▶ Stated problem
Please copy the listing below, starting at the line that has "Task: Select the" and stopping after the line that has "Action: point(234,107)", with "first" swapped for "second" and nothing else changed. Omit the pictures from your answer.

:: Rows

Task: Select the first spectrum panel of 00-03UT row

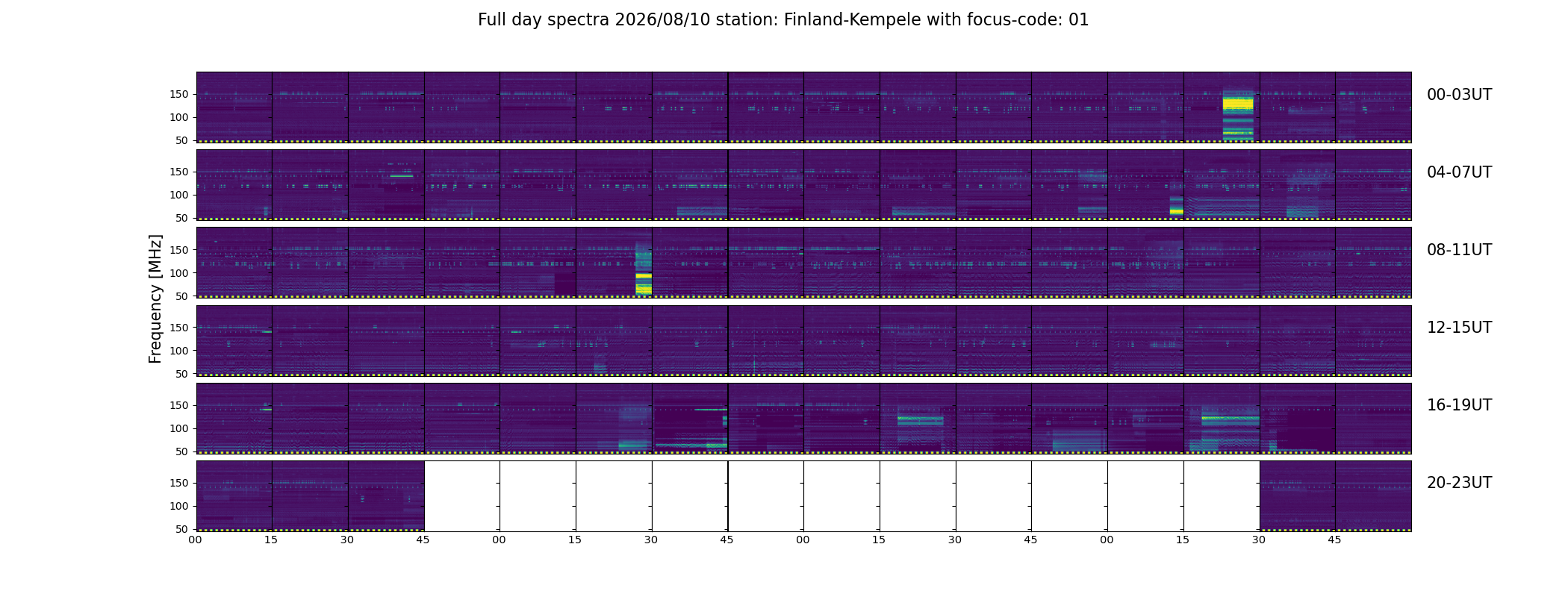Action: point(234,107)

::::
:: Rows

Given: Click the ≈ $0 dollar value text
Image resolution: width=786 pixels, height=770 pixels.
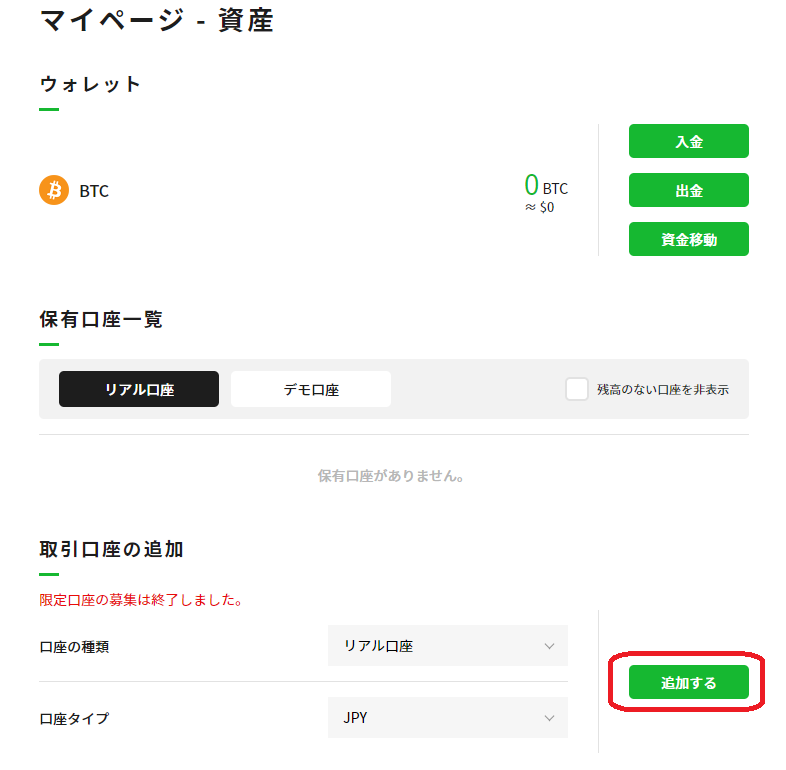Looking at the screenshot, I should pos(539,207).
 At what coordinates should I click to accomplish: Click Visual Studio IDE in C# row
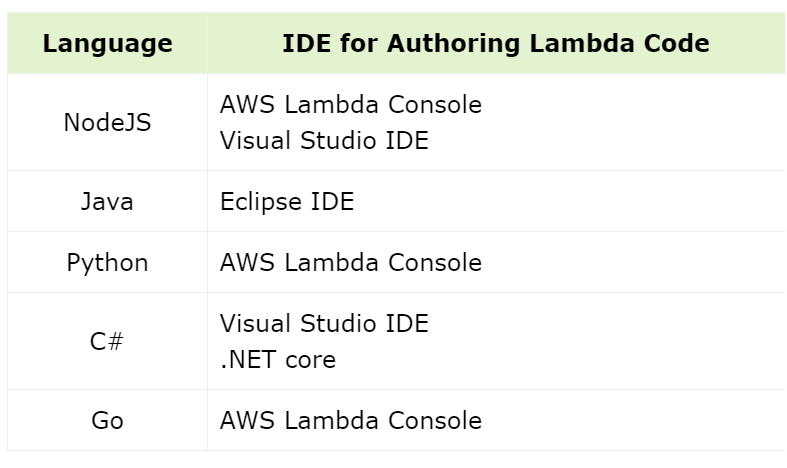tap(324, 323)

::::

▶ Exercise response
Task: Select the second spectrum panel of 00-03UT row

Action: point(234,107)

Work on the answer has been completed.